▸ DATA:
----

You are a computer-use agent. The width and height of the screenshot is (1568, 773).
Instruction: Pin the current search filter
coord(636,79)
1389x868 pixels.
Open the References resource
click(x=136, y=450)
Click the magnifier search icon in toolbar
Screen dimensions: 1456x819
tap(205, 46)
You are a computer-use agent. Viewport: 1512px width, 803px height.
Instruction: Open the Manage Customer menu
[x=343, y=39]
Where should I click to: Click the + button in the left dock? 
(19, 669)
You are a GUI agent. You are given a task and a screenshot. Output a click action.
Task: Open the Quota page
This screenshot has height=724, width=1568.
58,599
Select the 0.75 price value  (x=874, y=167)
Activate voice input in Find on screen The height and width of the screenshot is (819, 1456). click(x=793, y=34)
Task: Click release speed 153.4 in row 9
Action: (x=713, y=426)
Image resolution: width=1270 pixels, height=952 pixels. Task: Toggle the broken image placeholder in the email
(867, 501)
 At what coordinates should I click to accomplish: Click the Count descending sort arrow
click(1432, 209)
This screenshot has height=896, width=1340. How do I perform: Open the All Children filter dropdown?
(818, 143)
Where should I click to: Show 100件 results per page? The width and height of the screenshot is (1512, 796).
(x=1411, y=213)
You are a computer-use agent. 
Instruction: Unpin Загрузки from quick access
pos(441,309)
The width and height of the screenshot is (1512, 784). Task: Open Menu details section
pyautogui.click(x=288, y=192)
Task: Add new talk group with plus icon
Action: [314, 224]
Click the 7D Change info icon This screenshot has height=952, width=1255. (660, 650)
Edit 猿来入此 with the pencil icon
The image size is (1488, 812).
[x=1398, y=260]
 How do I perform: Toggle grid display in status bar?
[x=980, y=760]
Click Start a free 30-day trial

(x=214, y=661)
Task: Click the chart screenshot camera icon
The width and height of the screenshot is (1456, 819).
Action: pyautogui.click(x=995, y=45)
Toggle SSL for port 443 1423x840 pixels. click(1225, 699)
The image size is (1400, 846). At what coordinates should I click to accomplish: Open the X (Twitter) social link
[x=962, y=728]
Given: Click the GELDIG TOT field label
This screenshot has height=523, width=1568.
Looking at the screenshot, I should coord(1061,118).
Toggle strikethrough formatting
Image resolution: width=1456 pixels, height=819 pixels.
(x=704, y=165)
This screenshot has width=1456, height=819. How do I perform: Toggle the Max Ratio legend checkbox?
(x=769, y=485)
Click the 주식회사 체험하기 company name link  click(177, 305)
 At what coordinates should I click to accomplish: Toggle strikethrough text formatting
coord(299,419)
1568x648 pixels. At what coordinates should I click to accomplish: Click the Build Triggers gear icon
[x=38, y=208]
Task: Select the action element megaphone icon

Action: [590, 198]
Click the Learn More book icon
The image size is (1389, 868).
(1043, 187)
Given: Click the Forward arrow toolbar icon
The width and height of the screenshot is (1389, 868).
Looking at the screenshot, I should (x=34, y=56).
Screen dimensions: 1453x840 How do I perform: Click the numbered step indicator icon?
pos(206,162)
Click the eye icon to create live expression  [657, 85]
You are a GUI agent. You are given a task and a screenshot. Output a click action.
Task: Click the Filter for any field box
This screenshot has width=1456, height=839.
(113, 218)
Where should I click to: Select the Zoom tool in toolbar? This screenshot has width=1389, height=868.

----

▸ WHAT THE TASK ASKS:
Starting at the line that contains "This screenshot has width=1456, height=819.", retype each line through the end of the listing above and nothing else.

▸ RESPONSE BELOW:
This screenshot has width=1456, height=819. How do I perform: Toggle the Max Ratio legend checkbox?
(x=769, y=485)
Click the 주식회사 체험하기 company name link  click(177, 305)
 At what coordinates should I click to accomplish: Toggle strikethrough text formatting
coord(299,419)
1568x648 pixels. At what coordinates should I click to accomplish: Click the Build Triggers gear icon
[x=38, y=208]
Task: Select the action element megaphone icon

Action: [590, 198]
Click the Learn More book icon
The image size is (1389, 868).
(1043, 187)
Given: Click the Forward arrow toolbar icon
The width and height of the screenshot is (1389, 868).
Looking at the screenshot, I should (x=34, y=56).
Screen dimensions: 1453x840 How do I perform: Click the numbered step indicator icon?
pos(206,162)
Click the eye icon to create live expression  [657, 85]
You are a GUI agent. You are given a task and a screenshot. Output a click action.
Task: Click the Filter for any field box
This screenshot has width=1456, height=839.
(113, 218)
Where should I click to: Select the Zoom tool in toolbar? This screenshot has width=1389, height=868.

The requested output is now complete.